My contribution was purposely limited to the philological controversy.  
But Manfred is perfectly right : this is not just a matter of  
quotation tradition, it affects the way  we behave, when we want to  
follow the respective «prescriptions»: «bene» prescribes «fairness»,  
«bonum» «panegyric».
But here again I prefer a harmonizing solution, which leads us even  
farther away from the main objective of the Nisus Forum. If we  
remember the parabole of the "black birds and the white birds"  
ingeniously devised by Tierno Bokar Salif Tal, the African Sufi sage  
of Bandiagara (Mali, 1875-1939), a well of Love and Charity --  
therefore called by many the «African Franz of Assisi", and put on  
stage by Peter Brook in 2004 as an hommage to him -- both readings,  
«bene» and «bonum»,  are white birds.  Both are spiritually  
beneficient for the sender (e.g. the Mac community) and the adressee  
(Steve Jobs, a fellow creature who  lived and died, and -- among many  
other things - did much for this community) . The cynic may stick to  
his cynicism, but the good news is: there is no way for him or her to  
escape the unfathomable law of Love.

This said, I apologize to all those who might be irritated by the  
admonishing tone of this intervention. Many points of view have been  
expressed on this issue. This one is just one of them.

Farid.



Zitat von Manfred Kropp <[log in to unmask]>:

> Thanks Farid! The two different traditions have become clear; a  
> further discussion of the Greek should be left to another moment.
> On the other hand: the practical question is: what does one accept  
> as a general rule for behaviour and acting; because it is not only a  
> question of two different traditions. If one keeps to one of the  
> respective rules practical consequences can be very different. If  
> that has become clear, the learned discussion - and my thanks to all  
> who took their time to contribute - has got a good result.
> msk
>
>
>> What we have here might just be two different quoting traditions:  
>> one Anglo-Saxon or Anglo-American (see the Dictionary of foreign  
>> Terms by O. Sylvester Mawson (ed. of Roget's International  
>> Thesaurus,Pocket Edition, Bantam, 1961, p. 94) favorising «bonum»

* Source data:

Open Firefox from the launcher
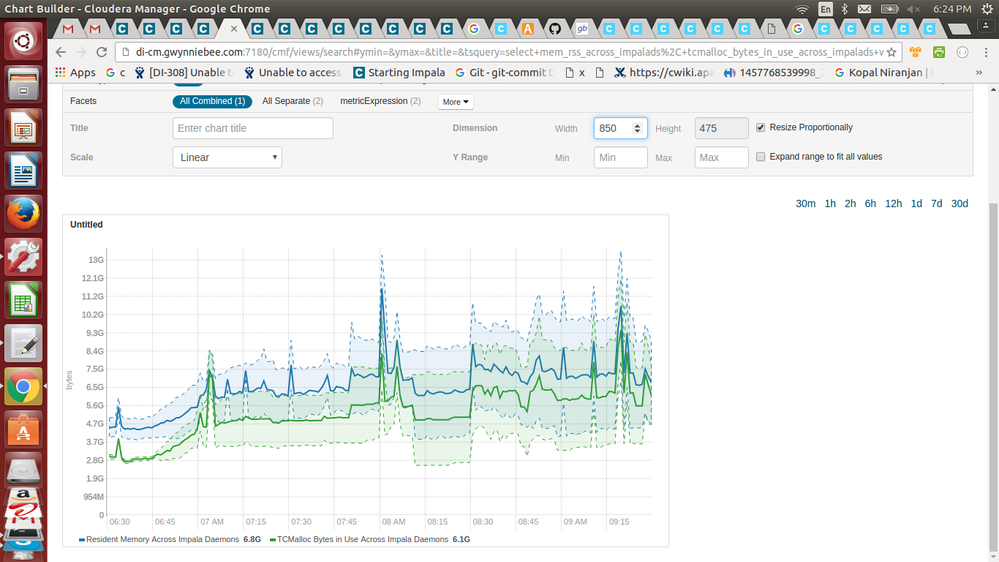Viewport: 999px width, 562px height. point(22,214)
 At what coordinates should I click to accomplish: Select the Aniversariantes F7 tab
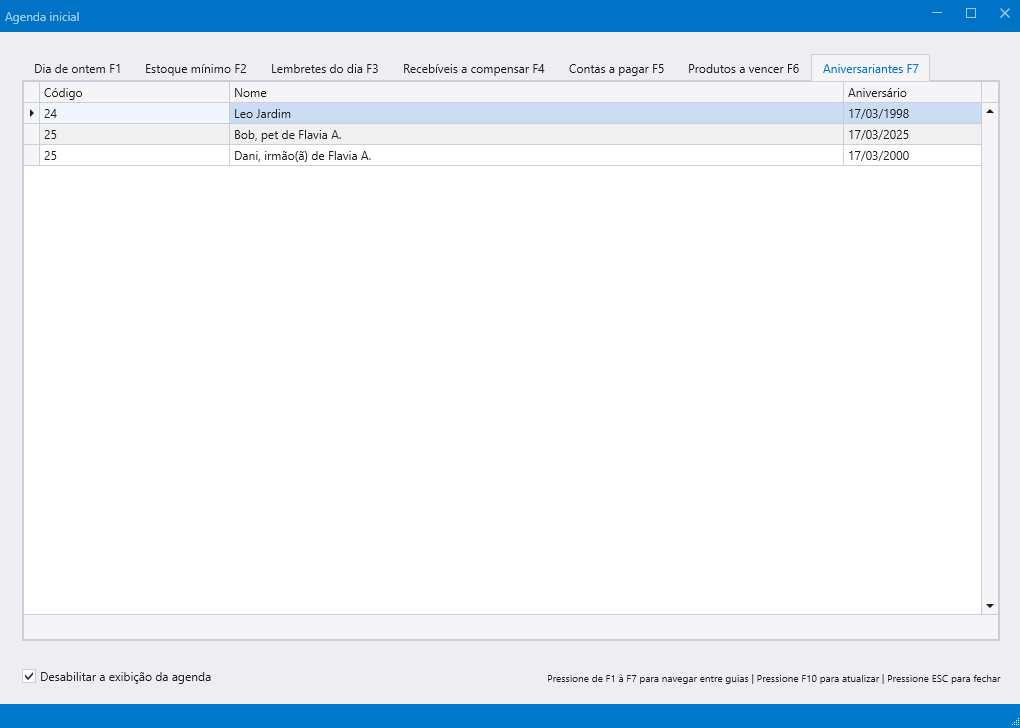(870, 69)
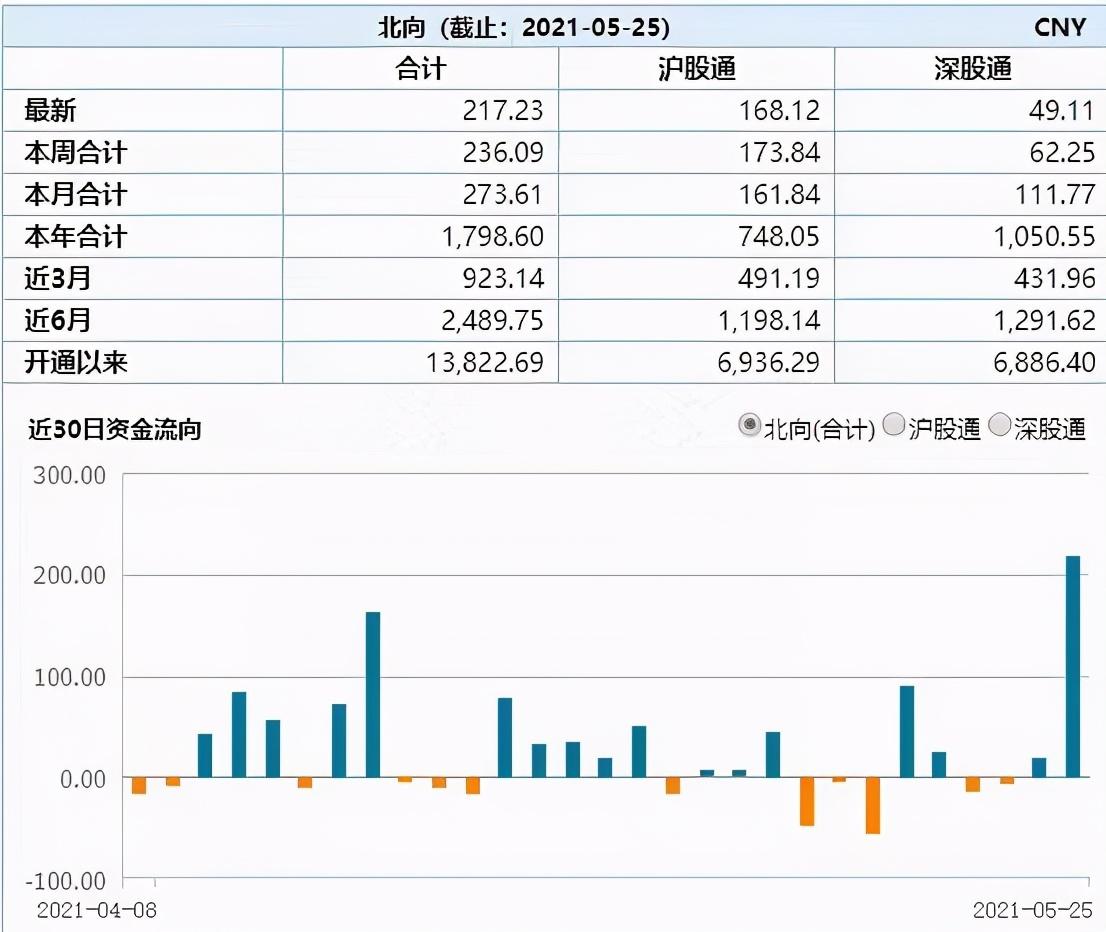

* What you have to do: Please pick up the forum exchange about «bene» and «bonum», shown before the listing, and carry it on from its final words.

* Written answer:
>> (see also the English Wikipedia); the other, German (see.  
>> Büchmann's famous "Gefügelte Worte", 34th ed., Frankfurt... 1981,  
>> 249b), favorising «bene» (see also the German Wikipedia). This  
>> divergence is perhaps due to two different translations, because  
>> the Latin is NOT the semantically faithful translation of the  
>> Greek, but rather a modulation of it. According to Büchmann's  
>> "Gefügelte Worte", the Greek original is «Tòn tethnekóta mè  
>> kakologein» «Man soll von einem Toten nichts Schlechtes reden» [one  
>> should say nothing bad of a dead]; the Latin translation turned  
>> «nothing bad» into «only good». But there are still other more  
>> divergent variants of this sentence quoted by Buechmann.
>>
>> So it seems that everybody may be happy with his version, for  
>> everybody is right within his own tradition.
>>
>> German-speaking may be interested in the following article:
>> http://www.onlinezeitung24.de/article/3545
>>
>> Farid.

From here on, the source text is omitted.